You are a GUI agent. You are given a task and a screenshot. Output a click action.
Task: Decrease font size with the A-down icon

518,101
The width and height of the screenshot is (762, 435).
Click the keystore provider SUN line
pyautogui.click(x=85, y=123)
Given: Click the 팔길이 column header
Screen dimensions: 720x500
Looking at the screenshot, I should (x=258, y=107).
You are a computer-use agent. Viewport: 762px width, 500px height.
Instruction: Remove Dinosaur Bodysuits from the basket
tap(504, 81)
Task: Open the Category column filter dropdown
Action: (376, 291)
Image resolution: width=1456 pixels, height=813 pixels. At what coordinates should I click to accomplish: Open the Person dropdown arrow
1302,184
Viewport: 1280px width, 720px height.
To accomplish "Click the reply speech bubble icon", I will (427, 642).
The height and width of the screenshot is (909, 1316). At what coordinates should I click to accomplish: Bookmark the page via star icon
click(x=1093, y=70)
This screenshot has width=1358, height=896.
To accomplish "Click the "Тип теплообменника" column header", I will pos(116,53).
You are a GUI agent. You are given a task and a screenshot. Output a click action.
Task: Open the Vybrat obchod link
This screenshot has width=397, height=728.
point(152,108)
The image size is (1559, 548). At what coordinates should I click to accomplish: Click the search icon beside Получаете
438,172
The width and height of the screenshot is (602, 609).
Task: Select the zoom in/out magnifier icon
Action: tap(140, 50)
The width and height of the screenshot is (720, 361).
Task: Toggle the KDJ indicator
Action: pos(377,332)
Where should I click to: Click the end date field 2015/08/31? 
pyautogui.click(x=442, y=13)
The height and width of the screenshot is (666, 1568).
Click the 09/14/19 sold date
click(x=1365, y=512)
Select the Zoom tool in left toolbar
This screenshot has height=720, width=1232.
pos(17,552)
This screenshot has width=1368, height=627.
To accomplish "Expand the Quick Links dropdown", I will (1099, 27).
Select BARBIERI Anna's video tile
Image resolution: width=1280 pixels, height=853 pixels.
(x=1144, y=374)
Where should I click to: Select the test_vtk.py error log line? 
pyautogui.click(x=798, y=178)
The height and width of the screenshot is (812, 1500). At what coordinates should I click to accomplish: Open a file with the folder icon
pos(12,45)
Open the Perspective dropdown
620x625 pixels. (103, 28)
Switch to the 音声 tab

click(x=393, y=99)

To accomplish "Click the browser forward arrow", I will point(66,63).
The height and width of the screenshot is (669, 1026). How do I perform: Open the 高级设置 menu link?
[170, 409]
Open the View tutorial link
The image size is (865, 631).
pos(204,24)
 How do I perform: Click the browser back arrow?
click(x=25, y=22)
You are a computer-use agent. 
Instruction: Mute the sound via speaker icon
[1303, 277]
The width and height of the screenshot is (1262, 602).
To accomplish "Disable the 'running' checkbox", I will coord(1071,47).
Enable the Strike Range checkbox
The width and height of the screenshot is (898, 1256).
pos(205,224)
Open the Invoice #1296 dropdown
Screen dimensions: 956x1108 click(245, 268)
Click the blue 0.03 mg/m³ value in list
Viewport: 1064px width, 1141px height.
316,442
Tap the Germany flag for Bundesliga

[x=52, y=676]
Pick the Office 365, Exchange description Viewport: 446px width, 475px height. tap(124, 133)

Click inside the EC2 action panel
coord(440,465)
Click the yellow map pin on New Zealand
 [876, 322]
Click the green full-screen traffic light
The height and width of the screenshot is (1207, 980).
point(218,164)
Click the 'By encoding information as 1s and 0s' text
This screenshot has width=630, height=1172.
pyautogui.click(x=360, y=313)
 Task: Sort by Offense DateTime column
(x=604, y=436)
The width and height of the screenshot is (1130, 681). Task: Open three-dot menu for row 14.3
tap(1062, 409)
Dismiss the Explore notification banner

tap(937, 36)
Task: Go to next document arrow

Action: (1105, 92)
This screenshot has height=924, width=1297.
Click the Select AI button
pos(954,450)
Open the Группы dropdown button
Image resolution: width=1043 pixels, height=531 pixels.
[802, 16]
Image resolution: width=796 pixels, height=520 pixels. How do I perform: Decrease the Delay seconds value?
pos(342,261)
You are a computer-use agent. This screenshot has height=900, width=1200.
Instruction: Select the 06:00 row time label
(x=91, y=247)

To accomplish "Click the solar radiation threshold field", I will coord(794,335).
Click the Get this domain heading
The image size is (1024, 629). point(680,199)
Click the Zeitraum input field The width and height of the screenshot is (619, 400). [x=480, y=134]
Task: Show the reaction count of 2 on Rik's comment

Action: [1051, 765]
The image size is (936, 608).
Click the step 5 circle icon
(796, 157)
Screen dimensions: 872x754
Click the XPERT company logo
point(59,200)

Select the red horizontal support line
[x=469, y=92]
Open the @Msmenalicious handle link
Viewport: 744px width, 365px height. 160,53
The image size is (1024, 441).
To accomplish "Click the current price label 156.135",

* _Description of the task_
Return the records given above in their entirety, word for word.

* _Output of the task_
You are a GUI agent. You are given a task and a screenshot. Output a click action.
Task: Decrease font size with the A-down icon

518,101
The width and height of the screenshot is (762, 435).
Click the keystore provider SUN line
pyautogui.click(x=85, y=123)
Given: Click the 팔길이 column header
Screen dimensions: 720x500
Looking at the screenshot, I should (x=258, y=107).
You are a computer-use agent. Viewport: 762px width, 500px height.
Instruction: Remove Dinosaur Bodysuits from the basket
tap(504, 81)
Task: Open the Category column filter dropdown
Action: (376, 291)
Image resolution: width=1456 pixels, height=813 pixels. At what coordinates should I click to accomplish: Open the Person dropdown arrow
1302,184
Viewport: 1280px width, 720px height.
To accomplish "Click the reply speech bubble icon", I will (427, 642).
The height and width of the screenshot is (909, 1316). At what coordinates should I click to accomplish: Bookmark the page via star icon
click(x=1093, y=70)
This screenshot has width=1358, height=896.
To accomplish "Click the "Тип теплообменника" column header", I will pos(116,53).
You are a GUI agent. You are given a task and a screenshot. Output a click action.
Task: Open the Vybrat obchod link
This screenshot has width=397, height=728.
point(152,108)
The image size is (1559, 548). At what coordinates should I click to accomplish: Click the search icon beside Получаете
438,172
The width and height of the screenshot is (602, 609).
Task: Select the zoom in/out magnifier icon
Action: tap(140, 50)
The width and height of the screenshot is (720, 361).
Task: Toggle the KDJ indicator
Action: pos(377,332)
Where should I click to: Click the end date field 2015/08/31? 
pyautogui.click(x=442, y=13)
The height and width of the screenshot is (666, 1568).
Click the 09/14/19 sold date
click(x=1365, y=512)
Select the Zoom tool in left toolbar
This screenshot has height=720, width=1232.
pos(17,552)
This screenshot has width=1368, height=627.
To accomplish "Expand the Quick Links dropdown", I will (1099, 27).
Select BARBIERI Anna's video tile
Image resolution: width=1280 pixels, height=853 pixels.
(x=1144, y=374)
Where should I click to: Select the test_vtk.py error log line? 
pyautogui.click(x=798, y=178)
The height and width of the screenshot is (812, 1500). At what coordinates should I click to accomplish: Open a file with the folder icon
pos(12,45)
Open the Perspective dropdown
620x625 pixels. (103, 28)
Switch to the 音声 tab

click(x=393, y=99)

To accomplish "Click the browser forward arrow", I will point(66,63).
The height and width of the screenshot is (669, 1026). How do I perform: Open the 高级设置 menu link?
[170, 409]
Open the View tutorial link
The image size is (865, 631).
pos(204,24)
 How do I perform: Click the browser back arrow?
click(x=25, y=22)
You are a computer-use agent. 
Instruction: Mute the sound via speaker icon
[1303, 277]
The width and height of the screenshot is (1262, 602).
To accomplish "Disable the 'running' checkbox", I will coord(1071,47).
Enable the Strike Range checkbox
The width and height of the screenshot is (898, 1256).
pos(205,224)
Open the Invoice #1296 dropdown
Screen dimensions: 956x1108 click(245, 268)
Click the blue 0.03 mg/m³ value in list
Viewport: 1064px width, 1141px height.
316,442
Tap the Germany flag for Bundesliga

[x=52, y=676]
Pick the Office 365, Exchange description Viewport: 446px width, 475px height. tap(124, 133)

Click inside the EC2 action panel
coord(440,465)
Click the yellow map pin on New Zealand
 [876, 322]
Click the green full-screen traffic light
The height and width of the screenshot is (1207, 980).
point(218,164)
Click the 'By encoding information as 1s and 0s' text
This screenshot has width=630, height=1172.
pyautogui.click(x=360, y=313)
 Task: Sort by Offense DateTime column
(x=604, y=436)
The width and height of the screenshot is (1130, 681). Task: Open three-dot menu for row 14.3
tap(1062, 409)
Dismiss the Explore notification banner

tap(937, 36)
Task: Go to next document arrow

Action: (1105, 92)
This screenshot has height=924, width=1297.
Click the Select AI button
pos(954,450)
Open the Группы dropdown button
Image resolution: width=1043 pixels, height=531 pixels.
[802, 16]
Image resolution: width=796 pixels, height=520 pixels. How do I perform: Decrease the Delay seconds value?
pos(342,261)
You are a computer-use agent. This screenshot has height=900, width=1200.
Instruction: Select the 06:00 row time label
(x=91, y=247)

To accomplish "Click the solar radiation threshold field", I will coord(794,335).
Click the Get this domain heading
The image size is (1024, 629). point(680,199)
Click the Zeitraum input field The width and height of the screenshot is (619, 400). [x=480, y=134]
Task: Show the reaction count of 2 on Rik's comment

Action: [1051, 765]
The image size is (936, 608).
Click the step 5 circle icon
(796, 157)
Screen dimensions: 872x754
Click the XPERT company logo
point(59,200)

Select the red horizontal support line
[x=469, y=92]
Open the @Msmenalicious handle link
Viewport: 744px width, 365px height. 160,53
The image size is (1024, 441).
To accomplish "Click the current price label 156.135",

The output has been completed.